Maybe if 4-foot-8 Tucson tennis player Gregory Anderson was a bit more imposing, he might have had more success with the missiles that Zandrix Acob sent his way Wednesday morning.
“He was bigger and stronger than me,” said Anderson, 12, who lost 6-1, 6-0 in the annual Copper Bowl junior national tournament 12-and-under division finals at El Conquistador’s center court.
“He’s feeling like he got his butt kicked pretty good, which he did,” said his coach, Joey Blake, a playing contemporary of Andre Agassi and the owner and director of Scottsdale’s Topnotch Tennis academy.
“But I’ve never known a pro in any sport who hasn’t. The bigger kid won. He muscled his way around the court and had the strokes to back it up.

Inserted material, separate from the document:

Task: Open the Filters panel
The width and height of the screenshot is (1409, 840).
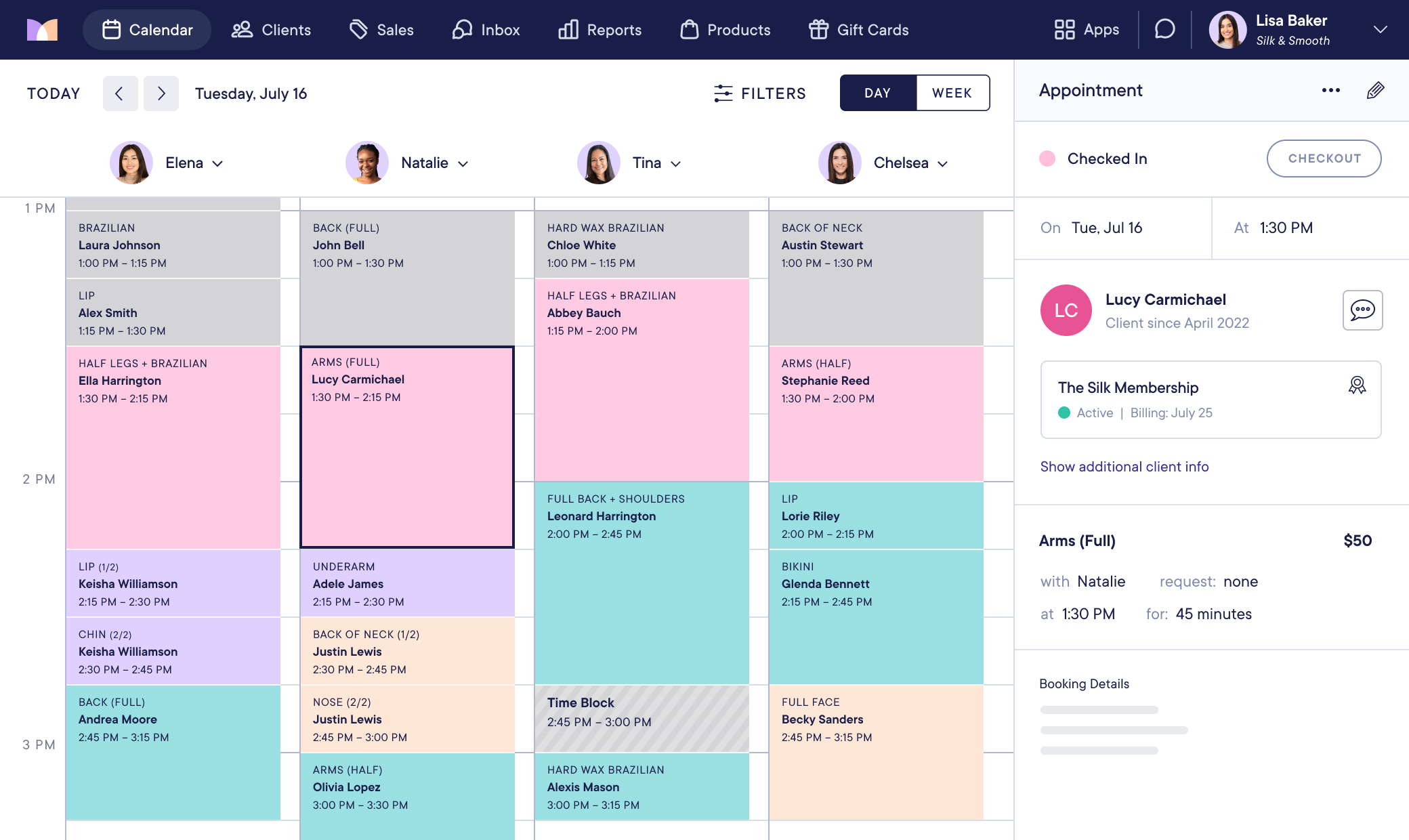Action: (x=759, y=93)
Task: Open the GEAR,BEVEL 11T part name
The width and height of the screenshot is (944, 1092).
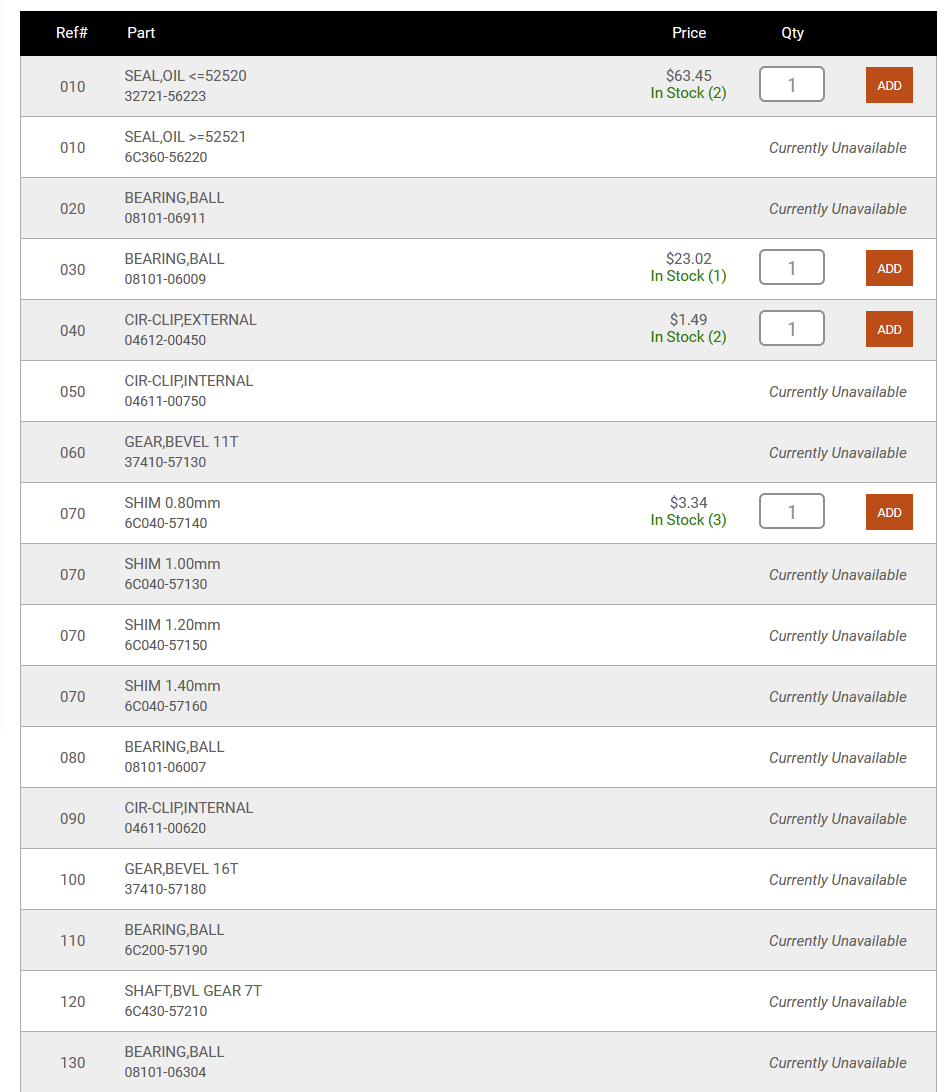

“That being said, Gregory is developing his game and he’ll be OK. I have no problems about this getting him down for long. As I told his father (Jon Anderson), I saw (Pete) Sampras lose as a 12-year-old, and now who’s holding all the trophies?”
Even though Acob, from Hilo, Hawaii, had the match won from practically the first game, Anderson followed to a tee his coach’s order of technique before triumph.
And although the score doesn’t show it, Anderson held his own in the firestorm of volleys.
“I used a heavy topspin and tried to play the corners,” Anderson said. “It’s what I’ve been working on. It didn’t work today.”
Work ethic is a strength of Anderson. In his third year of tennis, the game takes up half of his time on weekdays.
Blake compares him to a youthful Agassi or Jennifer Capriati and said on his Web site that in 33 years of coaching, “Gregory is by far the best talent I’ve worked with in all my years. They developed their games for the future and didn’t always win along the way.”
After Wednesday’s match, Blake said, “Tucson has a very good one on its hands. I don’t say that about many kids. The people here should see it.”